Review by: Jens F. Laurson
Artistic Quality: 9
Sound Quality: 9
When Alexandre Tharaud, the finest pianist of his generation for miniatures, recorded the Goldberg Variations, expectations ran high. From this miniatures master one might expect each variation to be treated as an individual gem, but perhaps at the expense of the proverbial “long line”. Tharaud’s performance quickly makes nonsense of such speculations: He clearly plays one piece, not 32. He plays–so it initially seems–at an almost unyielding swift clip. Is Tharaud aiming at Glenn Gould’s 40-minute mark? A whopping 75-minute playtime tells us “No”. This is aurally confirmed when we hit Variation 9, the first time Tharaud takes something resembling a break from his quick pace. He appears to snap right back, a tempo as it were, when it turns out that the sense of momentum isn’t so much due to a “clip” but to the pulse he threads into the music.

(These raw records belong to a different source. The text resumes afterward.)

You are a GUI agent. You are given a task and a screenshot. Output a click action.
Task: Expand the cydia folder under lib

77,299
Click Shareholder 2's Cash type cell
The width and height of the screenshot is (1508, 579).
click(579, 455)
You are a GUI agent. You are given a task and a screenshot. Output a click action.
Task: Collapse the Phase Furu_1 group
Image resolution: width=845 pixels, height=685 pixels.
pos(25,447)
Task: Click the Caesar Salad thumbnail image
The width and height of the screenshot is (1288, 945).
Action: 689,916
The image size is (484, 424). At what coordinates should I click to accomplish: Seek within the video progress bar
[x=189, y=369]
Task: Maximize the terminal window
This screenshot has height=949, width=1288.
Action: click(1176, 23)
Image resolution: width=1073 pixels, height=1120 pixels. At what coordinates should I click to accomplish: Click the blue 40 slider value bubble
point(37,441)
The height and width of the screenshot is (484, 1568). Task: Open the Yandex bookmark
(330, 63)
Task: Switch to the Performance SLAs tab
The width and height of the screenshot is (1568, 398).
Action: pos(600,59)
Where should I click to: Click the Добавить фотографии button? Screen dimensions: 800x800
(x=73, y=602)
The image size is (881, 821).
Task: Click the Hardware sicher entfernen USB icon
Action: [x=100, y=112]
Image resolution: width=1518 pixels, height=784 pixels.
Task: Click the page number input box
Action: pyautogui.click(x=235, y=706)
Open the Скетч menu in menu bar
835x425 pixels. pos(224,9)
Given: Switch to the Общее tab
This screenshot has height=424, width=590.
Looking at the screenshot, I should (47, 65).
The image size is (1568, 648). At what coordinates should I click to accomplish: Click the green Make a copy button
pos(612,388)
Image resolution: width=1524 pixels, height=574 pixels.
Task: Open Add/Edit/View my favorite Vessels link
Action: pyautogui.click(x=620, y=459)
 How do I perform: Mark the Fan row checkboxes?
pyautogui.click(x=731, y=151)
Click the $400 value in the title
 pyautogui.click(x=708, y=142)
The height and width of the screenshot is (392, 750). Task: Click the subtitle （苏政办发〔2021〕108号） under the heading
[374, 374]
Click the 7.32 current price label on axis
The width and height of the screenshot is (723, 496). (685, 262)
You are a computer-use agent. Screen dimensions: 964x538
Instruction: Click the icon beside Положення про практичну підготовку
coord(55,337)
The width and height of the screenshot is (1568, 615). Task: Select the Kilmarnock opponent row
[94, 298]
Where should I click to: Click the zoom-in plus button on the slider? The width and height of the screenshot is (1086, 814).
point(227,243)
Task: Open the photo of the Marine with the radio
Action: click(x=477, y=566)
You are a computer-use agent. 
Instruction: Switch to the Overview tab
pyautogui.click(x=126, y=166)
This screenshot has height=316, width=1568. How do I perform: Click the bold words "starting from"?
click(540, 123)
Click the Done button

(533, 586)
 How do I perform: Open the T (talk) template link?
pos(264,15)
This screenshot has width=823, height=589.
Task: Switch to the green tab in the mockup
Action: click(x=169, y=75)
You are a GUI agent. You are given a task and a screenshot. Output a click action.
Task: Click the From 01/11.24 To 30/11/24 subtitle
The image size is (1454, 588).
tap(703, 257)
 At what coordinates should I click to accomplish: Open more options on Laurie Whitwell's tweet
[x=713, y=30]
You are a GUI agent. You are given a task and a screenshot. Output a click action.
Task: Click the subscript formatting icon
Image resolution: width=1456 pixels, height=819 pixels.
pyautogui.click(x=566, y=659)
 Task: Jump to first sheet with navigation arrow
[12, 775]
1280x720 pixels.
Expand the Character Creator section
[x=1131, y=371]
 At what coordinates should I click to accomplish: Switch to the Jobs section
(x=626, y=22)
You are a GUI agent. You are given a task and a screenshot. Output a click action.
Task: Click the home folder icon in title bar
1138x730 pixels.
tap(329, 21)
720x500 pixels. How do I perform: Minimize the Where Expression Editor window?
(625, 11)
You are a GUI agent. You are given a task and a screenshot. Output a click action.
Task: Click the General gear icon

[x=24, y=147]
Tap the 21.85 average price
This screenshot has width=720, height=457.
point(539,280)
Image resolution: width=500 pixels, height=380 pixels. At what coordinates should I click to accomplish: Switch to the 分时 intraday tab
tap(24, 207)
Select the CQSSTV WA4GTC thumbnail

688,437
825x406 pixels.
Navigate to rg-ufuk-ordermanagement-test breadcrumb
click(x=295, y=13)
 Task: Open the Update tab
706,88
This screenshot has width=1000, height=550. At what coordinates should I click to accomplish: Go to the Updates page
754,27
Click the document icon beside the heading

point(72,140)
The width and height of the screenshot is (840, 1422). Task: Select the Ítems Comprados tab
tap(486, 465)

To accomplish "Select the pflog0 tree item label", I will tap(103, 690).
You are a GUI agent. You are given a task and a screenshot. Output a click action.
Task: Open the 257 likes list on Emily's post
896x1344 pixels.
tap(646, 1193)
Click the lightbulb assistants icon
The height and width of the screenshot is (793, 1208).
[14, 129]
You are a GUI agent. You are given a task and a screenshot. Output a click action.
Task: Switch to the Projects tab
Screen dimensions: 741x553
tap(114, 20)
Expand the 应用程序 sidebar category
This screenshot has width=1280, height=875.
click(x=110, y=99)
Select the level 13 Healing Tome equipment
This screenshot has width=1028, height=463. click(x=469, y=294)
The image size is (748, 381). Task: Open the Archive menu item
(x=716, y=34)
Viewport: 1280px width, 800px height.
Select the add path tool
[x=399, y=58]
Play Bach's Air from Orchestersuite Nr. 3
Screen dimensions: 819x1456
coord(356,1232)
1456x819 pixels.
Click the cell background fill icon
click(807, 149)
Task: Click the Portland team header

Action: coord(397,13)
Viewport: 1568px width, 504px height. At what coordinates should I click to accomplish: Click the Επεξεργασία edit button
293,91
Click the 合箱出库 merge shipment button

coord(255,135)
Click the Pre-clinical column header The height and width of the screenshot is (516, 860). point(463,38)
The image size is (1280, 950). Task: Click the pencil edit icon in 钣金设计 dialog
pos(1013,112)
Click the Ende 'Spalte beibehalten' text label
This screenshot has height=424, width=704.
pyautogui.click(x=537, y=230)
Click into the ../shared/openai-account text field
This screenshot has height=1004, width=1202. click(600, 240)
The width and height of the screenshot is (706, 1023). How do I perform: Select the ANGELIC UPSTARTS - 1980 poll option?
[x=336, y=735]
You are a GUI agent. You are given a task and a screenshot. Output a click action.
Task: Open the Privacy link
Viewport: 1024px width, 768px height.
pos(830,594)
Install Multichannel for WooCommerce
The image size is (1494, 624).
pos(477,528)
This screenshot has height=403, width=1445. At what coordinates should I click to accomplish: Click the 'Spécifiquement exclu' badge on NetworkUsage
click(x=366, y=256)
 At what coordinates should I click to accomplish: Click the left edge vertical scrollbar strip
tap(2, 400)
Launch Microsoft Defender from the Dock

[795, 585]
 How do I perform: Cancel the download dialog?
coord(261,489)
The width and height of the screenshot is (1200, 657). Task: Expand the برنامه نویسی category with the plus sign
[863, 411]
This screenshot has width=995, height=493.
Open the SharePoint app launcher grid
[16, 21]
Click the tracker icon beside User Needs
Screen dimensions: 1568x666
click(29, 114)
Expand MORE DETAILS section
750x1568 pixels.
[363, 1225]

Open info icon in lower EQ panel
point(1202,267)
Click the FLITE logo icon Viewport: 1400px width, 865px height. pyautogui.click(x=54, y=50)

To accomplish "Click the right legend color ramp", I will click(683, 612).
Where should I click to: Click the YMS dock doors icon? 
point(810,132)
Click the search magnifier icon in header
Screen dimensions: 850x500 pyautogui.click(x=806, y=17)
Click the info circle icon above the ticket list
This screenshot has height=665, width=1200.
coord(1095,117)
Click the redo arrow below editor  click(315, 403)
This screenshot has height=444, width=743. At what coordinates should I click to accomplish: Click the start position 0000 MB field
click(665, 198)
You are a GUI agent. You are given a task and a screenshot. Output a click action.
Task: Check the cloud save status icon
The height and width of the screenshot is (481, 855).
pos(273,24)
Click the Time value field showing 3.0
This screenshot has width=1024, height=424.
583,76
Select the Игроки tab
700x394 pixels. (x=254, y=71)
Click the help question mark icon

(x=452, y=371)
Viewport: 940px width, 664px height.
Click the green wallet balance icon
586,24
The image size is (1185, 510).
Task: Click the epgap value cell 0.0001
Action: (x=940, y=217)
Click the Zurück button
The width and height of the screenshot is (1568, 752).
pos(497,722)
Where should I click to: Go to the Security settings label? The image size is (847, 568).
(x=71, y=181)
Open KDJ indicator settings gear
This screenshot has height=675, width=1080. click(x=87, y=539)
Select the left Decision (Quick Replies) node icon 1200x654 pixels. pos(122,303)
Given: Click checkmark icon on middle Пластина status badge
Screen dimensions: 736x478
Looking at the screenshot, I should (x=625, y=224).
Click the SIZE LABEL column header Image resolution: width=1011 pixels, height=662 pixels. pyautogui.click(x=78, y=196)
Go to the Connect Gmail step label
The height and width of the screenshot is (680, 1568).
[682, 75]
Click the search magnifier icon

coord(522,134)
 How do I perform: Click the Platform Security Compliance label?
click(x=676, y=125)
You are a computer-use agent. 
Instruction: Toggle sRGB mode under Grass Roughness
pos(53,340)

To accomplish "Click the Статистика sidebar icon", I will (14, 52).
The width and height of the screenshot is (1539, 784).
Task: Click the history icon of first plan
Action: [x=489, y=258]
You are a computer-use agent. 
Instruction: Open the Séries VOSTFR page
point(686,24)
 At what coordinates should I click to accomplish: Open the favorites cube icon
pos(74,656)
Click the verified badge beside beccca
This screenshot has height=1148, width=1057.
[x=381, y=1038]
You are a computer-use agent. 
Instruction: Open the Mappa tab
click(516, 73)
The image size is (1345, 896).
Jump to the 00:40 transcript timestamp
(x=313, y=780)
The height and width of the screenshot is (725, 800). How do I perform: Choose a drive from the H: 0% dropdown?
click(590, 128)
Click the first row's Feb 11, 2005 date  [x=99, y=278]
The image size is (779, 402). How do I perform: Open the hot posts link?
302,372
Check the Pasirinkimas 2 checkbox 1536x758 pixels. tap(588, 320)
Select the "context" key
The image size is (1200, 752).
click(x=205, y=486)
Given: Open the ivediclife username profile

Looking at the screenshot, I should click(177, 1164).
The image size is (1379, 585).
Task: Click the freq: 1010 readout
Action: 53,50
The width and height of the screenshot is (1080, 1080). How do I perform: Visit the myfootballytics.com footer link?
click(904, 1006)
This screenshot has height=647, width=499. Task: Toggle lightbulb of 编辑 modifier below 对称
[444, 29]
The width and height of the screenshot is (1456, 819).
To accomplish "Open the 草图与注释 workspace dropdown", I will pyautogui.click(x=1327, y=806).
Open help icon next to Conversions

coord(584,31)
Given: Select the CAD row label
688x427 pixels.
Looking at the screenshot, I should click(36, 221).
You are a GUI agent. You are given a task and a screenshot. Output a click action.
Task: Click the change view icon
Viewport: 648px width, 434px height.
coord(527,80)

Tharaud’s playing is lively even at slower speeds, which makes it deceptively (deliciously) alive and palpitating. The rest of the considerable playtime is due to the fact that there’s no repeat-skipping here. With the Variations crisply fired out, kept in place by the steadiness of the rhythm, these Goldbergs establish themselves as the polar opposite to Tzimon Barto’s wilful, lingering, one-variation-at-a-time, must-hear account (Capriccio).
While Tharaud also gives each Variation its own character, each piece of the puzzle locks neatly into the next. In that sense it is almost as if Tharaud only had the long line in sight. That’s until he arrives at the Da capo Aria, which is suddenly, almost surprisingly shaped in a much more genteel, softer, elegantly romantic style, as if it were a summation of who he is as a pianist. It is only on visiting individual Variations that the more particular shaping that belies this over-all impression comes to the fore.
As in Variation 13, for example, which then reveals a trademark “Tharaud-loveliness”, in an understated way. Or in Variation 16, with its pompous little bluster of an orchestral overture. To be sure, if the name on the cover were someone else’s, I might have dismissed this on first hearing. Because it is Tharaud, I went on a quest of exploration that scrutinized my listening as much as his playing. Such closer scrutiny often–not always–yields benefits. Here they are considerable. Accounts that wear their qualities more obviously on their sleeves will probably remain my favorites, but this will be my greatly cherished corrective.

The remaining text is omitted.